Mima Nedelcovych, Initiative for Global Development
Re the Kosovo Threshold Compact, not enough, if any, attention is being paid to the utility, which after all is the offtaker and needs to develop proper credit history.Megan Guy, The Nature Conservancy
- Based on the options presented do you think the current proposed approach will achieve objectives without a financing component? What aspects of the model do you have questions about? Anything particular that you like or dislike?
- I like the proposed model. Building capacity and incentivizing / improving the commercial banking sector certainly seems like a far more attractive approach to drive long term growth and economic development than MCC or an IFI stepping in to serve as lender. I think it will be important to build in a critical path to assessing capacity building for both developers and lenders, and to ensuring that the guarantee facility ultimately winds down and/or does not require any incremental capitalization (this gets to the moral hazard question below).
I would like to better understand the economics and operational characteristics of the various renewables sectors that MCC is trying to stimulate through this approach – how significant is the overall opportunity, and what is the quality of the solar, wind, hydro resource in Kosovo? How do they compare with other generation alternatives? How significant a piece of the project economics are subsidies or other policy interventions? This seems like a critical piece of information to assess the likelihood that the Accelerator and KCGF are ultimately able to serve as a bridge to a robust commercial sector, rather than a perpetually required market intervention.
- If MCC addresses the project preparation and development issues, will local or regional bank realistically then take on project financing risk or will they continue to sit on the sideline?
- Not knowing the country context personally, I would think that if there is an economic return to be made through project lending, those banks will come to the table – provided they have the skills to properly assess the opportunities, and that they are not captive to bad actors or other political influences. I think the memo indicated that they are not used to underwriting this sector, so capacity building, data sets on default rates and off-taker credit risk, etc. may also be required alongside the project-level support. But I would imagine that that should be relatively straightforward to derive once some early projects come to fruition, and one would think that other Balkan countries may offer reasonable comparables for some aspects of these new markets.
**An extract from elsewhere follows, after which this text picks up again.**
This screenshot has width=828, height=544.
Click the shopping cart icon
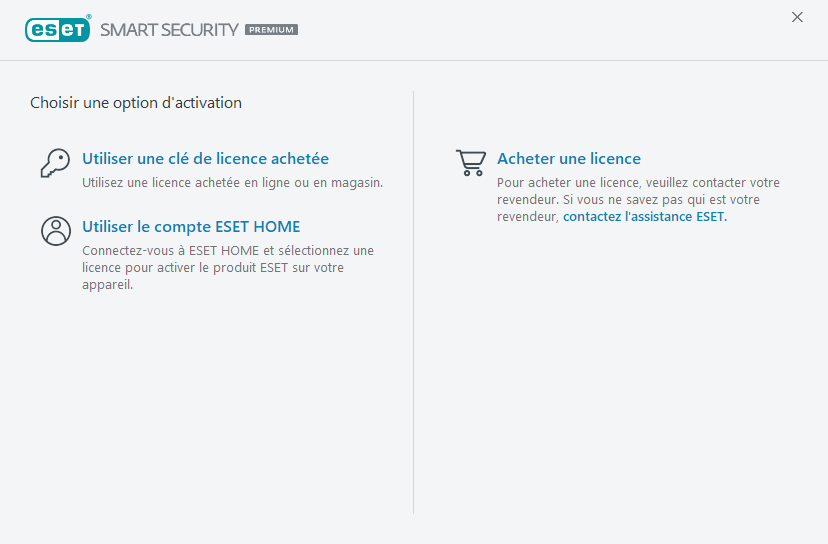(x=470, y=163)
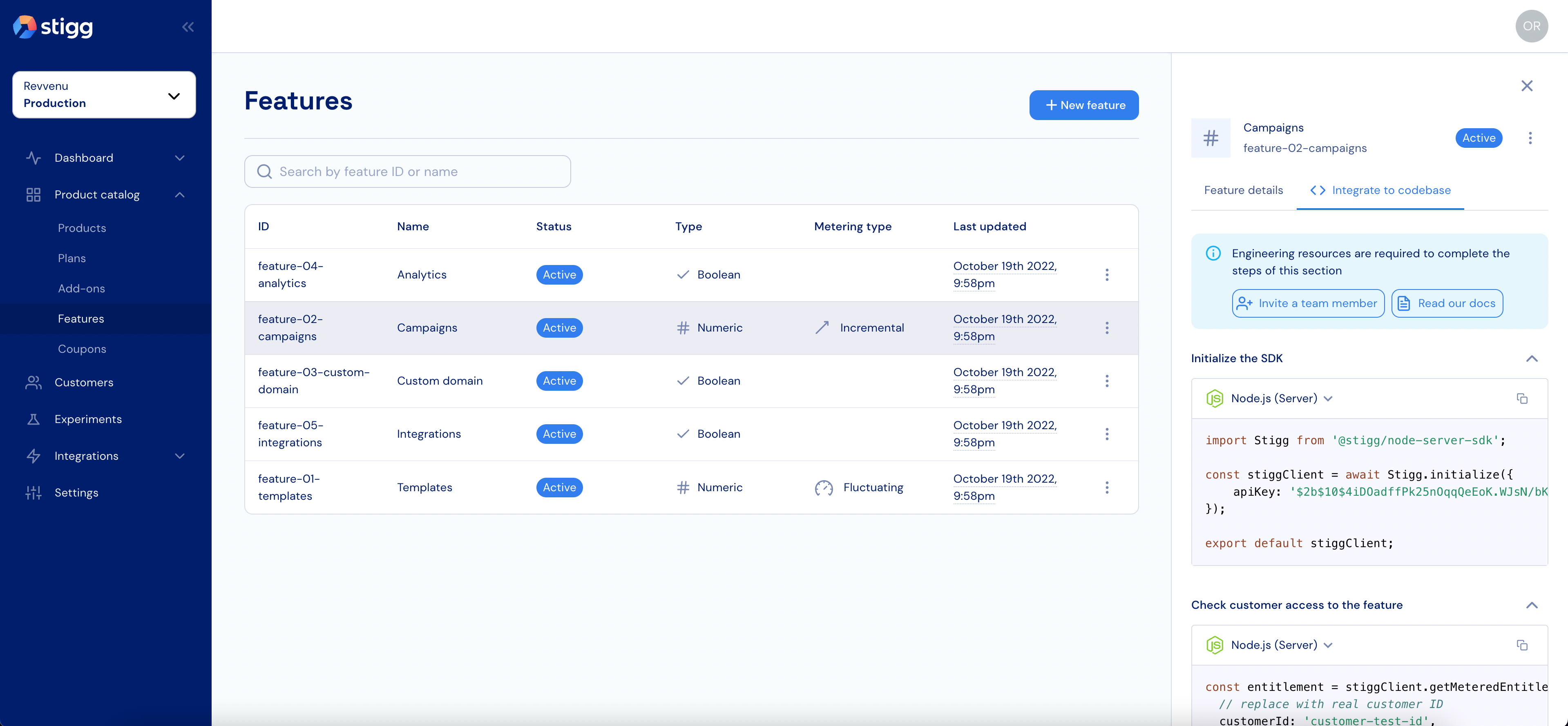
Task: Copy the Initialize the SDK code snippet
Action: (1522, 399)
- Is there a moral hazard created by a guarantee model to incentivize banks to enter the project financing market?
- Yes, absolutely. Thoughtful structuring can limit this, though not entirely remove it – requiring banks to keep some proverbial skin in the game by only guaranteeing a portion of project loans is one mechanism (such that guarantee works as “first loss” capital but does not cover the entirety of the loan. It is challenging to truly identify and enroll higher risk, less capable entities – one criticism of some relevant U.S. programs to grow the renewables sector was that they largely supported big companies, not startups. I would think this will be an issue with banks as well, so consider criteria to ensure that MCC is truly growing and building capacity in the local sector, and not subsidizing larger, established international entities that have underwriting capabilities already and are only seeking cheap capital (they may leave once the cheap capital goes away, or may not support local jobs and opportunity).
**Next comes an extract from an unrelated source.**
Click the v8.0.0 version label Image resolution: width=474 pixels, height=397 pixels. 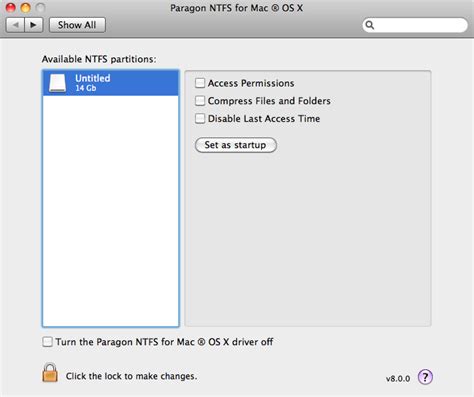(398, 379)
- Is the idea of a demonstration effect real in your mind?
- Yes – though I would not oversell it. The challenge is rarely as simple as just getting the first project up and funded and running successfully, but the demonstration can certainly encourage others to consider entering the market (particularly if MCC and other partners are able to de-risk some critical elements).
- For a small country such as Kosovo (with a high-risk reputation) how can we attract quality international project developers – should we pool IPP generators into a portfolio – to pursue investments along MCC and other DFIs?
- Blended finance structures and capacity building to support early investments are an important start. Ultimately these developers will also need to see evidence of returns commensurate with the risk they are taking – this is the piece that I don’t feel I have enough context from the memo to assess. I would also push MCC to define “quality” – there’s a difference between creating structures that will support / accelerate project investment dollars in the near term and those that will provide both a capital infusion as well support longer term growth levers.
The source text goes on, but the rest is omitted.